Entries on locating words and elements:
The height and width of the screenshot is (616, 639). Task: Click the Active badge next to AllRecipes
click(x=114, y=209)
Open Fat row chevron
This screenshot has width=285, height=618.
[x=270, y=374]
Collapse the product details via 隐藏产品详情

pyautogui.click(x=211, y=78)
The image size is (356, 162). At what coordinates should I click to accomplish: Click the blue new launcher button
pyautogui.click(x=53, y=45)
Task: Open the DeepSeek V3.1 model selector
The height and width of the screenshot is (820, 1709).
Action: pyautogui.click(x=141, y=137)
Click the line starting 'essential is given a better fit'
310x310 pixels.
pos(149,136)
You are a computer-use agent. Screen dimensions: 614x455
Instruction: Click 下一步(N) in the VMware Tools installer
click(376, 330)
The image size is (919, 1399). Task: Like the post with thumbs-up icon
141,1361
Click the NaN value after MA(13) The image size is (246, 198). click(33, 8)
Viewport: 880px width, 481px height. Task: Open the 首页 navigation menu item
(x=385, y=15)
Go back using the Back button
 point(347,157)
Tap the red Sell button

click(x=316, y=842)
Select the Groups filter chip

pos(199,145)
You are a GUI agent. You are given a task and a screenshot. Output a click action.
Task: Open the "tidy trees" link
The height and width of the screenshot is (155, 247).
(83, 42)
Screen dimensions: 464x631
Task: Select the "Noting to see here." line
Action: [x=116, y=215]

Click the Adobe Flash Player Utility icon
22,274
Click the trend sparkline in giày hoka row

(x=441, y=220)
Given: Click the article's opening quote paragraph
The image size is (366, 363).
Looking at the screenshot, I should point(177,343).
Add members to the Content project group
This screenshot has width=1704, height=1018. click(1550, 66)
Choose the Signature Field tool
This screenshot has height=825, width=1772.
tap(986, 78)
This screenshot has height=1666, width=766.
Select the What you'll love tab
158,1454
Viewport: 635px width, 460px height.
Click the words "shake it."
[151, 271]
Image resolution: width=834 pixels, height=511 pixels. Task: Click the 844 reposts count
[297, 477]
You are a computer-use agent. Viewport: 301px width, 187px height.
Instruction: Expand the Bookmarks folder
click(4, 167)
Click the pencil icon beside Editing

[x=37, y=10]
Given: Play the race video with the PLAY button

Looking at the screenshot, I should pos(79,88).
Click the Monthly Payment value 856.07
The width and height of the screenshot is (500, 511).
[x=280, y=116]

THE REQUEST:
Retype everything from the line containing "The image size is (356, 162)." down to the line containing "(x=441, y=220)", both of those lines included, with no changes.

EXERCISE OUTPUT:
The image size is (356, 162). At what coordinates should I click to accomplish: Click the blue new launcher button
pyautogui.click(x=53, y=45)
Task: Open the DeepSeek V3.1 model selector
The height and width of the screenshot is (820, 1709).
Action: pyautogui.click(x=141, y=137)
Click the line starting 'essential is given a better fit'
310x310 pixels.
pos(149,136)
You are a computer-use agent. Screen dimensions: 614x455
Instruction: Click 下一步(N) in the VMware Tools installer
click(376, 330)
The image size is (919, 1399). Task: Like the post with thumbs-up icon
141,1361
Click the NaN value after MA(13) The image size is (246, 198). click(33, 8)
Viewport: 880px width, 481px height. Task: Open the 首页 navigation menu item
(x=385, y=15)
Go back using the Back button
 point(347,157)
Tap the red Sell button

click(x=316, y=842)
Select the Groups filter chip

pos(199,145)
You are a GUI agent. You are given a task and a screenshot. Output a click action.
Task: Open the "tidy trees" link
The height and width of the screenshot is (155, 247).
(83, 42)
Screen dimensions: 464x631
Task: Select the "Noting to see here." line
Action: [x=116, y=215]

Click the Adobe Flash Player Utility icon
22,274
Click the trend sparkline in giày hoka row

(x=441, y=220)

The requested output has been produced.